Covalent Inhibitors of Human Monoacylglycerol Lipase: Ligand-Assisted Characterization of the Catalytic Site by Mass Spectrometry and Mutational Analysis Original Research Article

The active site of recombinant hexa-histidine-tagged human monoacylglycerol lipase (hMGL) is characterized by mass spectrometry using the inhibitors 5-((biphenyl-4-yl)methyl)-N,N-dimethyl-2H-tetrazole-2-carboxamide (AM6701), and N-arachidonylmaleimide (NAM) as probes. Carbamylation of Ser129 by AM6701 in the putative hMGL catalytic triad demonstrates this residueʹs essential role in catalysis.

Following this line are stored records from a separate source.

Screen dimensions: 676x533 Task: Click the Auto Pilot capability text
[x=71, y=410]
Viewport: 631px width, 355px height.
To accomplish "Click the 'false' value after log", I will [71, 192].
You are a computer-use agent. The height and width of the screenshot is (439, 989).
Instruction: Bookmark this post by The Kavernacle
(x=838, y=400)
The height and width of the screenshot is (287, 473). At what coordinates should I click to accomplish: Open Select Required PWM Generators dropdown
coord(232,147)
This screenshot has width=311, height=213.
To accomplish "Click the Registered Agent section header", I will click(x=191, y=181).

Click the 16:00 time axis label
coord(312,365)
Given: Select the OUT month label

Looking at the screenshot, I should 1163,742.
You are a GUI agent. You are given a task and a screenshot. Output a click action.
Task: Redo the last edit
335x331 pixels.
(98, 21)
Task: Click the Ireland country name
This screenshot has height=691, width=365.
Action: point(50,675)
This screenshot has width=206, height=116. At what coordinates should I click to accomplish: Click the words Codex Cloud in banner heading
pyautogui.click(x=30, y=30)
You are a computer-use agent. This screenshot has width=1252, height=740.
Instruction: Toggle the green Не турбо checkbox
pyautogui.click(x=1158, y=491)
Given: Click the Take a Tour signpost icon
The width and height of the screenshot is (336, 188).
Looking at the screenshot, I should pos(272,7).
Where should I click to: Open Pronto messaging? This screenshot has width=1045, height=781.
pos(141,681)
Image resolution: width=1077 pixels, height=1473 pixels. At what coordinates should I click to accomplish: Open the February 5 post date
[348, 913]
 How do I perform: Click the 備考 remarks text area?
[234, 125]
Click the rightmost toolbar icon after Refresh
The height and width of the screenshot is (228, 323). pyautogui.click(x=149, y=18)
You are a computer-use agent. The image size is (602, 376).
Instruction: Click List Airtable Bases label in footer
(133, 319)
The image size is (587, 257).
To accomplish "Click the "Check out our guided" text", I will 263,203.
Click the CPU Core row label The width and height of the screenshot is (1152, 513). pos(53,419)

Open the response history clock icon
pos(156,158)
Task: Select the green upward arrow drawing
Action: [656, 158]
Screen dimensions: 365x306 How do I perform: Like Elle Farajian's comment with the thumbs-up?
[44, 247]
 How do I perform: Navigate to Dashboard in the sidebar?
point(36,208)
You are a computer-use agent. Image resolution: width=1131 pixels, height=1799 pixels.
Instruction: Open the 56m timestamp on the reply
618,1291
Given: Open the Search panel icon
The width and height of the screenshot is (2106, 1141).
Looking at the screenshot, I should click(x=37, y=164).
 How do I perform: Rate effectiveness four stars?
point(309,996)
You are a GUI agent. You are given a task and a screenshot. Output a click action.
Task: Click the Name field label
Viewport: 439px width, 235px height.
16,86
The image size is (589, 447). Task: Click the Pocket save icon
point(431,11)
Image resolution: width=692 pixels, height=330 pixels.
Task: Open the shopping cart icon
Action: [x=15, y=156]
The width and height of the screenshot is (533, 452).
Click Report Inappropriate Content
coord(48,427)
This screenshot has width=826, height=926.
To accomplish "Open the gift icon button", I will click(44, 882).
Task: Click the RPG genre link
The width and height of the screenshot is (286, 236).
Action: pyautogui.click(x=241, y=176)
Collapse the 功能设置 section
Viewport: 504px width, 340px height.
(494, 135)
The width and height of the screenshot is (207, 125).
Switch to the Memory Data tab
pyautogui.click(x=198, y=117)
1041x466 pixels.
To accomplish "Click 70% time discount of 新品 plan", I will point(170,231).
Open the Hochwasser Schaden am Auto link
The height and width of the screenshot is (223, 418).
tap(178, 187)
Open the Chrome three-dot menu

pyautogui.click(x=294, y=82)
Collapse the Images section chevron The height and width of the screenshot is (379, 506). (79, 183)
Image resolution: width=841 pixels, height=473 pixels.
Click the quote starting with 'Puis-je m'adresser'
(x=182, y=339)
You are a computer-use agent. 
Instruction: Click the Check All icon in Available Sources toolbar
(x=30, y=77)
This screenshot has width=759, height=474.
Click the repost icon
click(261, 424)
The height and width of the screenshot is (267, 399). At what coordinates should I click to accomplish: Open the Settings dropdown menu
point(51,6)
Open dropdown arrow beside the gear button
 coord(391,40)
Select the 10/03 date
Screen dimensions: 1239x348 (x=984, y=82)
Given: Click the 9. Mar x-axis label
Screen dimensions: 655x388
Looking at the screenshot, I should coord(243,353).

Partial NAM alkylation of hMGL cysteine residues 215 and/or 249 was sufficient to achieve ∼80% enzyme inhibition. Although Cys215 and/or Cys249 mutations to alanine(s) did not affect hMGL hydrolytic activity as compared with nonmutated hMGL, the C215A displayed heightened NAM sensitivity, whereas the C249A evidenced reduced NAM sensitivity. These data conclusively demonstrate a sulfhydryl-based mechanism for NAM inhibition of hMGL in which Cys249 is of paramount importance. Identification of amino acids critical to the catalytic activity and pharmacological modulation of hMGL informs the design of selective MGL inhibitors as potential drugs.